* **Questions**
**A)** Please check whether each statement below agrees with the Kerrville crash report, answering yes or no and quoting the words from the report that decide it. (i) The plane went down while approaching Kerrville Municipal Airport. (ii) Investigators released preliminary information on the cause of the crash. (iii) Stuart Kensinger was a real estate investor from Houston.
**B)** Carry on the Kerrville crash report, starting after its final sentence.

* **Supplied passage**
* * * * * * * * *
KERRVILLE, Texas (AP) — Witnesses described hearing a twin-engine plane sputter and seeing its tail dragging before the small aircraft flipped over and crashed in central Texas, killing all six people on board.

The Texas Department of Public Safety said Jeffrey C. Weiss was piloting the Beechcraft BE58 Monday morning when it went down as it approached Kerrville Municipal Airport, about 70 miles (110 kilometers) northwest of San Antonio. Friends said Weiss, a 65-year-old investment manager, was an experienced pilot who often volunteered to fly sick people to Texas hospitals.

The family of Houston landscape architect Marc Teppesen, 45, told KTRK-TV that they believe an architectural client had chartered the doomed plane to survey some property. Teppesen was killed alongside his 58-year-old associate Mark Scioneaux, 55-year-old architect Scott Reagan Miller, 55-year-old Houston real estate investor Stuart Kensinger and his 54-year-old wife Angela Kensinger, officials said.

Federal Aviation Administration and National Transportation Safety Board investigators surveyed the site but provided no preliminary information on what might have caused the crash.
* * * * * * * * *
* **Dataset content**
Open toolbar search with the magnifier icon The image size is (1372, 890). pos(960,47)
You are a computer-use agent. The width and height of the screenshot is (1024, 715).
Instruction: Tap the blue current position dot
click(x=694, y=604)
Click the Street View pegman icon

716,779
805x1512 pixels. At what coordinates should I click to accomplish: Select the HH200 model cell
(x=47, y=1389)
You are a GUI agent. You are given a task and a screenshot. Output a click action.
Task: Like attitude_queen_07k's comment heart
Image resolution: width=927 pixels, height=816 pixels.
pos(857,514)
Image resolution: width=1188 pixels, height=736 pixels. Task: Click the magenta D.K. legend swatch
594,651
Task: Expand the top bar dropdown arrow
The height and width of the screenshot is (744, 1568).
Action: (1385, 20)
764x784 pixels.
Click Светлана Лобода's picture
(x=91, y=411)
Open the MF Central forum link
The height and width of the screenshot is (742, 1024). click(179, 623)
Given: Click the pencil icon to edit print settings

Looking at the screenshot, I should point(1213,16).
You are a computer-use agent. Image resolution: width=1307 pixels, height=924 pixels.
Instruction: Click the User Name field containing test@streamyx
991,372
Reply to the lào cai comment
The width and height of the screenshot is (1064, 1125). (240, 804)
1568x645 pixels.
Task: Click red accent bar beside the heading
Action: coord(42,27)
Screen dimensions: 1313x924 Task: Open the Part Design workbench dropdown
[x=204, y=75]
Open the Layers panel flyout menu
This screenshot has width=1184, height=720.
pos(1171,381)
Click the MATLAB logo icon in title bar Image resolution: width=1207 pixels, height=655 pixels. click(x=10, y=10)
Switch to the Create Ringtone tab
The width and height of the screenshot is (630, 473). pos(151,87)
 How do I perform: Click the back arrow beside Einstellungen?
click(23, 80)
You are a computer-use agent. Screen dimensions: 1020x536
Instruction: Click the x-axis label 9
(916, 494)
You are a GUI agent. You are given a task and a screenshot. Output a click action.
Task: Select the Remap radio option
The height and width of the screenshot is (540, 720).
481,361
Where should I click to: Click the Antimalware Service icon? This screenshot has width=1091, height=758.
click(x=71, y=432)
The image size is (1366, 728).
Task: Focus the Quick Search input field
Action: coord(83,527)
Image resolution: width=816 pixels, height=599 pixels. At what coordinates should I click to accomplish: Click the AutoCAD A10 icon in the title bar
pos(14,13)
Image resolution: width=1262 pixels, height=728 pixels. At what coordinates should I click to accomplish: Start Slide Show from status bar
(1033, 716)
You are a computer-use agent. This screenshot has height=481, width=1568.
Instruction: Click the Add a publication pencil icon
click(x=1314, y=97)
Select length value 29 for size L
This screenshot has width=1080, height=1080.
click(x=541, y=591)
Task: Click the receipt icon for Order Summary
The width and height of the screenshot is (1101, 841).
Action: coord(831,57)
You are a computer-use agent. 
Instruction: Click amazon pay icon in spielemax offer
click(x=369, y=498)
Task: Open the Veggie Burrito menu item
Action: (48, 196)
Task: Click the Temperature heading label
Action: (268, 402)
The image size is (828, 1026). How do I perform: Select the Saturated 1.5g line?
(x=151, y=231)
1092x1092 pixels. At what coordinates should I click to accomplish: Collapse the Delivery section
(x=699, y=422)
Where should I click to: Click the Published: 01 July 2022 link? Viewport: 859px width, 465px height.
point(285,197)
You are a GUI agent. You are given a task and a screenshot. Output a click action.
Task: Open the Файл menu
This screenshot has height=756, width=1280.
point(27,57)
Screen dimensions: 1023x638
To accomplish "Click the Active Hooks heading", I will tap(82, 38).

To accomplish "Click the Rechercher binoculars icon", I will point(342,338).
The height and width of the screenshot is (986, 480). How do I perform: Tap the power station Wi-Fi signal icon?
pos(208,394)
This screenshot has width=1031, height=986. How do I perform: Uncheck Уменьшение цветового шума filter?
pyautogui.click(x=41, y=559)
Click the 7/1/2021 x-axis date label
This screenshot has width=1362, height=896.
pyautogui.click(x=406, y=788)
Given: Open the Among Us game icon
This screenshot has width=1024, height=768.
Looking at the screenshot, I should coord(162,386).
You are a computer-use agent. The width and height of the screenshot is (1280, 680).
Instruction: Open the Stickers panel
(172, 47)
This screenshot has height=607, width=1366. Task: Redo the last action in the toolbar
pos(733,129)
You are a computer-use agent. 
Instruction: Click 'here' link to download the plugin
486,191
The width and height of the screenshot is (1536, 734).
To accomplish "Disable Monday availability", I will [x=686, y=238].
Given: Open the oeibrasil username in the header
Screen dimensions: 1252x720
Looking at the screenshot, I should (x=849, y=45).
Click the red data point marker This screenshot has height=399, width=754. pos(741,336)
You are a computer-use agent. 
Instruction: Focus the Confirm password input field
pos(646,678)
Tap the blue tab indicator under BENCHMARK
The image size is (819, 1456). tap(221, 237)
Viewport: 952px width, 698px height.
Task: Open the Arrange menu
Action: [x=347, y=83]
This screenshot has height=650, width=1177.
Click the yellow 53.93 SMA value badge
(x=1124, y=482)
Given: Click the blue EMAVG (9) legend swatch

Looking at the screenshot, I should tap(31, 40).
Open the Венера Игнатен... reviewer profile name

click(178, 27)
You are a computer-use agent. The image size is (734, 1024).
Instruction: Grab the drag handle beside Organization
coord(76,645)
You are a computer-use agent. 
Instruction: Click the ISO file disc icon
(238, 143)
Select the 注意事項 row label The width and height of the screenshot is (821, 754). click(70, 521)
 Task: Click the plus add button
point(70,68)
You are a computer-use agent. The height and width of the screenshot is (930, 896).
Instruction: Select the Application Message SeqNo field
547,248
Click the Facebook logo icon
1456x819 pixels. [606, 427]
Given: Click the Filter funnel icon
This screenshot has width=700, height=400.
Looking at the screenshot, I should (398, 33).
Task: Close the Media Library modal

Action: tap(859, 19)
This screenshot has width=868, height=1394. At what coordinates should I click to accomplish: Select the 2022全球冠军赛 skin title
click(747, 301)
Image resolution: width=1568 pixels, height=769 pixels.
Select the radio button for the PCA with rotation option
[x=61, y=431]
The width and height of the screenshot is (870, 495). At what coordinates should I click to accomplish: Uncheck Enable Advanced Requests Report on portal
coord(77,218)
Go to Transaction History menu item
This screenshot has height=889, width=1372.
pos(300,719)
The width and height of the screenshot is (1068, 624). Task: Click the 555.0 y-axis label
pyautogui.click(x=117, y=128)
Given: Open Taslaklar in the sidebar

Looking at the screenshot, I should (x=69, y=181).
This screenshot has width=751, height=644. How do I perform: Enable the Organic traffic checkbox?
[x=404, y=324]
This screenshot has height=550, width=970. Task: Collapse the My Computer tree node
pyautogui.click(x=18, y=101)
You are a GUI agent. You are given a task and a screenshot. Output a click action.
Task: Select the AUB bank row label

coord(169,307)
* * * * * * * * *
* **Responses**
**A)**
(i) Yes: "when it went down as it approached Kerrville Municipal Airport"
(ii) No: "provided no preliminary information on what might have caused the crash"
(iii) Yes: "Houston real estate investor Stuart Kensinger"

**B)**
Witnesses described the plane’s last moments.

“It was making a sput-sput sputtering sound, like the engines were cutting out,” Treva Hardeman told the San Antonio Express-News . She said she was working at home about a quarter of a mile from where the aircraft crashed. “It was just a few seconds later that I heard the boom.”

Construction worker Rodney Simmons said he heard a plane struggling.

“I looked over and watched him drop down out of the clouds,” Simmons told the Express-News. “The rear end of the plane was real low, like he was trying to stay in the air. It was like he was dragging the tail end of that plane. Like he had a lot of weight in the back or something.”

The plane flew southward then “banked to the right, real hard, and just flipped on over, upside down, and nose-dived to the ground,” Simmons said.

The aircraft had taken off from an airport outside Houston earlier Monday and crashed just before 9 a.m. about 6 miles (10 kilometers) short of the Kerrville airport, FAA spokesman Lynn Lunsford said.

Weiss co-owned the plane with Charles Morina of Dallas, according to FAA records.

Weiss loved to fly and the pair volunteered their time transporting sick people from remote regions to Texas hospitals for Angel Flight, Morina said.

“We flew people from all over the country to Dallas and Houston” for medical treatment, he told The Associated Press.

Weiss also was active in charities supporting children with special needs or who suffered abuse, said friend Bob Fuller. He told KPRC-TV of Houston that Weiss helped him conduct his Keels and Wheels charity event in Seabrook each year to aid abused children, giving both his time and money.

“I loved the man, I’ll tell you that. He was generous to a fault,” Fuller said.